Thanks to Ed for the flattering introduction – now if only I can live up to it! It’s an honor (and a little intimidating) to be guest blogging on FTT after several years as an avid reader. I’ve never blogged before, but I am looking forward to the thoughtful, user-driven exchanges and high transparency that blogs in general, and FTT in particular, seem to cultivate. Please consider yourself, dear reader, every bit as warmly invited to comment and engage with my posts as you are with Ed’s, and Alex’s.
I want to use this first post to flag something that startled me, and to speculate a little about the lessons that might be drawn from it. I was surprised to read recently that Zune, Microsoft’s new music service, will probably scan users’ iTunes libraries and automatically buy for them (at Microsoft’s expense) copies of any protected music they own on the iTunes service.
Let’s suppose, for the sake of argument, that this early report is right – that Microsoft is, in fact, going to make an offer to all iTunes users to replicate their libraries of iTunes, FairPlay-protected music on the new Zune service at no added cost to the users. There are several questions of fact that leap to mind. Did Microsoft obtain the licensing rights to all of the music that is for sale on iTunes? If not, there will be some iTunes music that is not portable to the new service. Will copyright holders be getting the same amount from Microsoft, when their songs are re-purchased on behalf of migrating iTunes users, as they will get when a user makes a normal purchase of the same track in the Zune system? The copyright holders have a substantial incentive to offer Microsoft a discount on this kind of “buy out” mass purchasing. As Ed pointed out to me, it is unlikely that users would otherwise choose to re-purchase all of their music, at full price, out of their own pockets simply in order to be able to move from iTunes to Zune. By discounting their tracks to enable migration to a new service, the copyright holders would be helping create a second viable mass platform for online music sales – a move that would, in the long run, probably increase their sales.

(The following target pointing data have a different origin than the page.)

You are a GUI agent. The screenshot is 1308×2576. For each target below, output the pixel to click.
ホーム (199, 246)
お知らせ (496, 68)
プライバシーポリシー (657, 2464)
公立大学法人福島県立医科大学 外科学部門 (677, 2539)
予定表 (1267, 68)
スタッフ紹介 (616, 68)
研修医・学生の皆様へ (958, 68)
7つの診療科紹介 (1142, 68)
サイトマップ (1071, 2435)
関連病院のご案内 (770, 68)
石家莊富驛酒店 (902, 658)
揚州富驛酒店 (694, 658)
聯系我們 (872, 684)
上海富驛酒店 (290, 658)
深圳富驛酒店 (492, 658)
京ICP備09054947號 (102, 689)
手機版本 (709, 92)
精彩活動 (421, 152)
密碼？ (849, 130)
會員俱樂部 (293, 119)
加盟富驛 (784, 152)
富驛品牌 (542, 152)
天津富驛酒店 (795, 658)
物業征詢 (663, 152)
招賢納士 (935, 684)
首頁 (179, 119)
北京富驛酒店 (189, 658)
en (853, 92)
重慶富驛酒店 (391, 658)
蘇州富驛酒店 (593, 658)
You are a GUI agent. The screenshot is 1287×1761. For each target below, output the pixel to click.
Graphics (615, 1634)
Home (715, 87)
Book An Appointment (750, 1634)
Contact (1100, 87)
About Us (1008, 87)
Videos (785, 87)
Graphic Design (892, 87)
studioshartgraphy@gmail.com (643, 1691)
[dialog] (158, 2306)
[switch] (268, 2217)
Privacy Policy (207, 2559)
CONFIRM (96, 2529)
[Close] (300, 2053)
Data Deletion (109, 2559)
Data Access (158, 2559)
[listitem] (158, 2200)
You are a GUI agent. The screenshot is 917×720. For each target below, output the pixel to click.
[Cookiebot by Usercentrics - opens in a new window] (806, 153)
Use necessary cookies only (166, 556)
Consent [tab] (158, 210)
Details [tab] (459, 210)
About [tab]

I have spent a fair amount of time and energy worrying about dystopian scenarios in which a single vertically integrated platform, protected by legally-reinforced DRM technologies, locks users in and deprives them not only of first-order options (like the ability to copy songs to a second computer), but also of the second-order freedom to migrate away from a platform whose DRM provisions, catalog, or other features ultimately compare unfavorably to alternative platforms.
Of course, as it has turned out, the dominant DRM platform at the moment, FairPlay, actually does let people make copies of their songs on multiple computers. It is in general a fair bit less restrictive than what some of us have worried that we might, as consumers, ultimately end up being saddled with. Indeed, the relatively permissive structure of FairPlay DRM is very likely one of the factors that has contributed to Apple’s success in a marketplace that has seen many more restrictive alternative systems fail to take hold. But the dominance of Apple’s whole shiny white realm of vertical integration in the digital music market still has made it seem like it would be hard to opt against Apple, even if the platform were to get worse or if better platforms were to emerge to challenge it.
But now it seems that it may actually be easy as pie for any iTunes user to leave the Apple platform. The cost of the Zune player, which will presumably be exclusive to the Zune music service just as the iPod is to iTunes, is a significant factor, but given that reliability issues require users to replace iPods frequently, buying a new player doesn’t actually change the cost equation for a typical user over the long run.
What are the lessons here? Personally, I feel like I underestimated the power of the market to solve the possible problems raised by DRM. It appears that the “lock in” phenomenon creates a powerful incentive for competitors to invest heavily in acquiring new users, even to the point of buying them out. Microsoft is obviously the most powerful player in the technology field, and perhaps some will argue it is unique in its ability to make this kind of an offer. But I doubt that – if the Zune launch is a success, it will set a powerful precedent that DRM buyouts can be worthwhile. And even if Microsoft were unique in its ability to offer a buyout, the result in this case is that we’ll have two solid, competing platforms, each one vertically integrated. It’s no stretch of the imagination to think Apple may respond with a similar offer to lure Zune users to iTunes.
Bottom line: Markets are often surprisingly good at sorting out this kind of thing. Technology policy watchers underestimate the power of competition at our peril. It’s easy to see Microsoft or Apple as established firms coasting on their vertically integrated dominance, but the Zune buyout is a powerful reminder that that’s not what it feels like to be in this or most any other business. These firms, even the biggest, best and most dominant, are constantly working hard to outdo one another. Consumers often do very well as a result… even in a world of DRM.